The pictures in her mind are bright and faded with that same light-darkness, like a Summer night which refuses to darken. Those same pictures. It's like they're talking to her, telling her it's not right, but it should be, her train of thought going off the rails and crashing into emotional wreckage far below.
She's a thief in the night, creeping up to steal hearts, to pull them under. A disease in her mind erodes everything, and it all sparkles then and like burning plastic, melts into a twisted mess of colour, an ashen euphoria.
The strange effervescent quality of her vision shredded her already broken mind, and she felt her legs giving way, her ears ringing, the blurred image of ice shattering before her culminating into a blast of such gravity that she was thrown backwards.
And it was thus she knew she had just taken part in a Mist chain, and the ending concurrence had released the vice-grip of Mist upon her.

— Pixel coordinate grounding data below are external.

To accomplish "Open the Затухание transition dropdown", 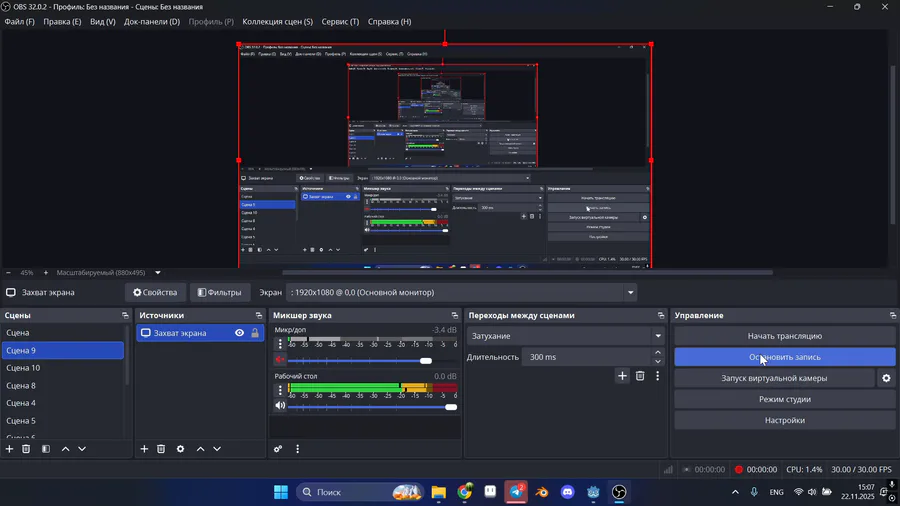I will [x=657, y=336].
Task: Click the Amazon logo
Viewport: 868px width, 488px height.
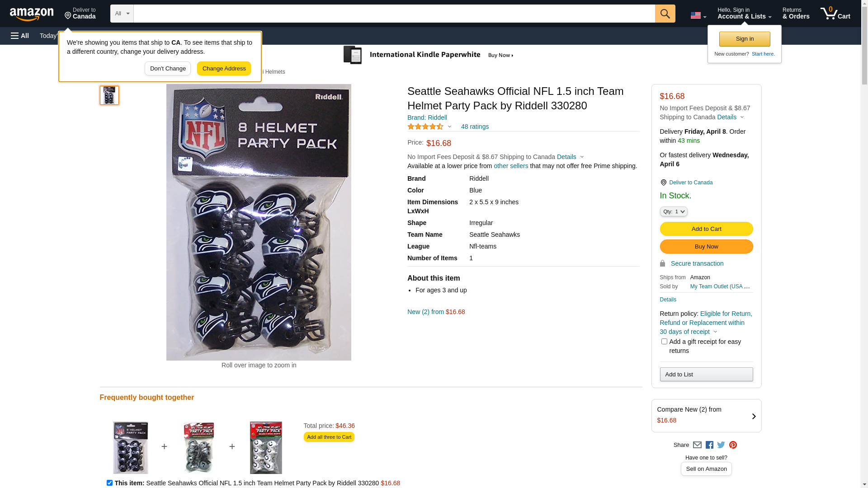Action: [32, 14]

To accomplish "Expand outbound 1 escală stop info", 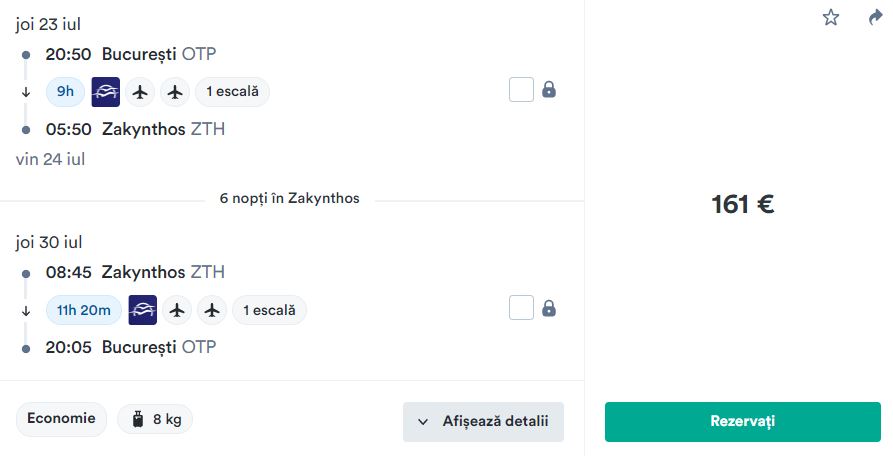I will coord(232,92).
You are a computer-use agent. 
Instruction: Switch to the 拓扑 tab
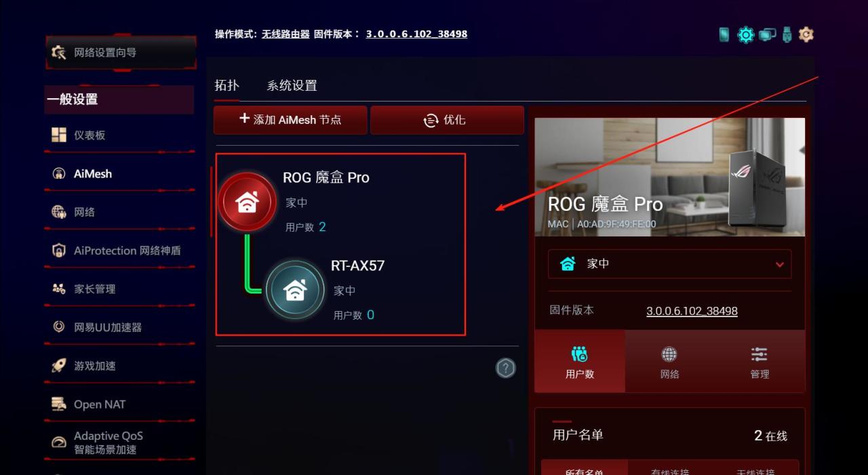[x=226, y=85]
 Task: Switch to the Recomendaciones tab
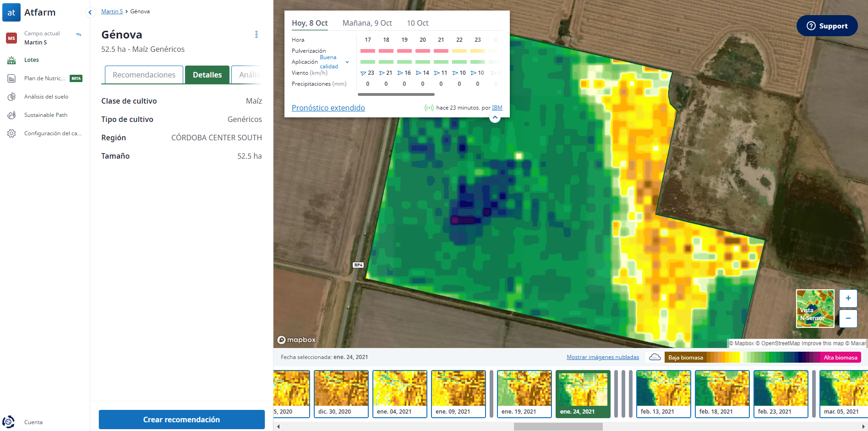[144, 75]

But still she was broken. The Mist and the frenzy that accompanied it were gone, but there was still sanity-eroding disease in her essence, breaking her up, and even as she hears the fallen princess call for sundries, and the urchin girl's reply she doesn't rise on her own.
And it doesn't matter that flames no-one else can feel caress her skin, and that she is being eaten from the inside out with this unexplainable sadness, this deep, aching pain, like her heart has been wrenched from her chest, leaving a gaping hole, raw, burning, stung by the cold wind, chilled into such frigidity by her own consummate mastery of perpetual gelidity.
And thus she is broken, lying here, in the arms of one she can't quite perceive too clearly, for once allowing herself to relax and take the pain dealt to her. She can feel it on her skin, bursting forth, a fount of her life fluid draining from her steadily, the clash of sword as a knight and urchin boy cut down the perpetrator, the great wyrm whose claws set to rend her very flesh so deep, as to wound and murder.
And it is here, that she lies in her dying hours, or so they feel, the cold the chill, the blood, everything suddenly in perfect clarity, lit dully from the inside like twilight hours and glossed with the silver moonsheen.
And so dear heart, do you release your grip? Do you let the blood and life leave you? Do you let the ice take you in it's glassy grasp, where your soul will decay for eternity?
Are you really going to die?
Or is it merely Disturbia?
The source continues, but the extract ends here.